## Problem to solve
The records that follow are to be transcribed word for word.

## Available data
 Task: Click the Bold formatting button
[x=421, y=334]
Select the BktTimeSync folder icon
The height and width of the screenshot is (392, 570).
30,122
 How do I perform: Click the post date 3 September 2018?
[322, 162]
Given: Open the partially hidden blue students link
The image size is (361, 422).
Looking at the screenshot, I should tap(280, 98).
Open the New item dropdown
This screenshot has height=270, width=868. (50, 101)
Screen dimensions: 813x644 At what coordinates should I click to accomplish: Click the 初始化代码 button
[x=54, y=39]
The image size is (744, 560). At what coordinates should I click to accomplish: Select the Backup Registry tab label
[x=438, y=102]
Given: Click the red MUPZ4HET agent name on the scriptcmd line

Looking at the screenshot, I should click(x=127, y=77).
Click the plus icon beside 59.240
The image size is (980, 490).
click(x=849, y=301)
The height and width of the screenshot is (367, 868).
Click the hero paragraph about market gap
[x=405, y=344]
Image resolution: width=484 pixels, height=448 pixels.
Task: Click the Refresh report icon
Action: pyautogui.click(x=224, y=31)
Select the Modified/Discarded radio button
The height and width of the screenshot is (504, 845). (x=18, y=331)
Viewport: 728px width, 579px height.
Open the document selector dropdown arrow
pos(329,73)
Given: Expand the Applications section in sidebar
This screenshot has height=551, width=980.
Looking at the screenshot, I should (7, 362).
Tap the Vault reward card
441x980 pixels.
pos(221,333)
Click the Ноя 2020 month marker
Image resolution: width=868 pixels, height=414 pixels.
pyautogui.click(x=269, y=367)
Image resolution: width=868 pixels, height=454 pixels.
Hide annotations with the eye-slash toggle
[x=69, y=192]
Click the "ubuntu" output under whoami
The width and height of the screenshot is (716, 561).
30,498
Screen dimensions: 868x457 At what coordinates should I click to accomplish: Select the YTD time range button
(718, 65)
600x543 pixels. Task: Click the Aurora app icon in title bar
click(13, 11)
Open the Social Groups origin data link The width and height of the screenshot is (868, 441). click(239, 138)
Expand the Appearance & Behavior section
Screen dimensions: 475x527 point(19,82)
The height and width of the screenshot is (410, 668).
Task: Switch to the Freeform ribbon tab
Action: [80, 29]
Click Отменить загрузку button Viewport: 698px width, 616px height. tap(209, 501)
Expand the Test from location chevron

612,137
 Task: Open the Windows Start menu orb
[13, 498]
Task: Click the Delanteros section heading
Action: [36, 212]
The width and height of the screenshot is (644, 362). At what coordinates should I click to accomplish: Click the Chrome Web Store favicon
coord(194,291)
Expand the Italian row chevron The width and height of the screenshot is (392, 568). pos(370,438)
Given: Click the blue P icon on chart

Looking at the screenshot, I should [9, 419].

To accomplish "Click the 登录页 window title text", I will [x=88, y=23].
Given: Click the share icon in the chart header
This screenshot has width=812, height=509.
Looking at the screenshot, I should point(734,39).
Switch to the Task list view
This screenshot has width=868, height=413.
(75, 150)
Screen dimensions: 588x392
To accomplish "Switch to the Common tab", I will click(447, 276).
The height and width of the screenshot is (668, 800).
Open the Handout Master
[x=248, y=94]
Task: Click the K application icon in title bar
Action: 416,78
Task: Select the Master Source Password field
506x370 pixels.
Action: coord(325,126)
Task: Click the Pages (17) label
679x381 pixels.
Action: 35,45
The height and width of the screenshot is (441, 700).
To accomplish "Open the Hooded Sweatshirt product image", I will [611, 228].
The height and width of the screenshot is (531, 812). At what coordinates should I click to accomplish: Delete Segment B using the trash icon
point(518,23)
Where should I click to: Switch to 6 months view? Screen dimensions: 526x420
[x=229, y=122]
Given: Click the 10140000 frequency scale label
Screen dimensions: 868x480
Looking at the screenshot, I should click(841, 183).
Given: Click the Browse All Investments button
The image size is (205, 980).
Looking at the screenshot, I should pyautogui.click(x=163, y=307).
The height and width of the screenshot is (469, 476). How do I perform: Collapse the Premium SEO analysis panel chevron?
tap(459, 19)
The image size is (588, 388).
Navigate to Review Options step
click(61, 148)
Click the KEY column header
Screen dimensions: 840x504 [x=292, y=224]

## Finished exercise
 Task: Click the Bold formatting button
[x=421, y=334]
Select the BktTimeSync folder icon
The height and width of the screenshot is (392, 570).
30,122
 How do I perform: Click the post date 3 September 2018?
[322, 162]
Given: Open the partially hidden blue students link
The image size is (361, 422).
Looking at the screenshot, I should tap(280, 98).
Open the New item dropdown
This screenshot has height=270, width=868. (50, 101)
Screen dimensions: 813x644 At what coordinates should I click to accomplish: Click the 初始化代码 button
[x=54, y=39]
The image size is (744, 560). At what coordinates should I click to accomplish: Select the Backup Registry tab label
[x=438, y=102]
Given: Click the red MUPZ4HET agent name on the scriptcmd line

Looking at the screenshot, I should click(x=127, y=77).
Click the plus icon beside 59.240
The image size is (980, 490).
click(x=849, y=301)
The height and width of the screenshot is (367, 868).
Click the hero paragraph about market gap
[x=405, y=344]
Image resolution: width=484 pixels, height=448 pixels.
Task: Click the Refresh report icon
Action: pyautogui.click(x=224, y=31)
Select the Modified/Discarded radio button
The height and width of the screenshot is (504, 845). (x=18, y=331)
Viewport: 728px width, 579px height.
Open the document selector dropdown arrow
pos(329,73)
Given: Expand the Applications section in sidebar
This screenshot has height=551, width=980.
Looking at the screenshot, I should (7, 362).
Tap the Vault reward card
441x980 pixels.
pos(221,333)
Click the Ноя 2020 month marker
Image resolution: width=868 pixels, height=414 pixels.
pyautogui.click(x=269, y=367)
Image resolution: width=868 pixels, height=454 pixels.
Hide annotations with the eye-slash toggle
[x=69, y=192]
Click the "ubuntu" output under whoami
The width and height of the screenshot is (716, 561).
30,498
Screen dimensions: 868x457 At what coordinates should I click to accomplish: Select the YTD time range button
(718, 65)
600x543 pixels. Task: Click the Aurora app icon in title bar
click(13, 11)
Open the Social Groups origin data link The width and height of the screenshot is (868, 441). click(239, 138)
Expand the Appearance & Behavior section
Screen dimensions: 475x527 point(19,82)
The height and width of the screenshot is (410, 668).
Task: Switch to the Freeform ribbon tab
Action: [80, 29]
Click Отменить загрузку button Viewport: 698px width, 616px height. tap(209, 501)
Expand the Test from location chevron

612,137
 Task: Open the Windows Start menu orb
[13, 498]
Task: Click the Delanteros section heading
Action: [36, 212]
The width and height of the screenshot is (644, 362). At what coordinates should I click to accomplish: Click the Chrome Web Store favicon
coord(194,291)
Expand the Italian row chevron The width and height of the screenshot is (392, 568). pos(370,438)
Given: Click the blue P icon on chart

Looking at the screenshot, I should [9, 419].

To accomplish "Click the 登录页 window title text", I will [x=88, y=23].
Given: Click the share icon in the chart header
This screenshot has width=812, height=509.
Looking at the screenshot, I should point(734,39).
Switch to the Task list view
This screenshot has width=868, height=413.
(75, 150)
Screen dimensions: 588x392
To accomplish "Switch to the Common tab", I will click(447, 276).
The height and width of the screenshot is (668, 800).
Open the Handout Master
[x=248, y=94]
Task: Click the K application icon in title bar
Action: 416,78
Task: Select the Master Source Password field
506x370 pixels.
Action: coord(325,126)
Task: Click the Pages (17) label
679x381 pixels.
Action: 35,45
The height and width of the screenshot is (441, 700).
To accomplish "Open the Hooded Sweatshirt product image", I will [611, 228].
The height and width of the screenshot is (531, 812). At what coordinates should I click to accomplish: Delete Segment B using the trash icon
point(518,23)
Where should I click to: Switch to 6 months view? Screen dimensions: 526x420
[x=229, y=122]
Given: Click the 10140000 frequency scale label
Screen dimensions: 868x480
Looking at the screenshot, I should click(841, 183).
Given: Click the Browse All Investments button
The image size is (205, 980).
Looking at the screenshot, I should pyautogui.click(x=163, y=307).
The height and width of the screenshot is (469, 476). How do I perform: Collapse the Premium SEO analysis panel chevron?
tap(459, 19)
The image size is (588, 388).
Navigate to Review Options step
click(61, 148)
Click the KEY column header
Screen dimensions: 840x504 [x=292, y=224]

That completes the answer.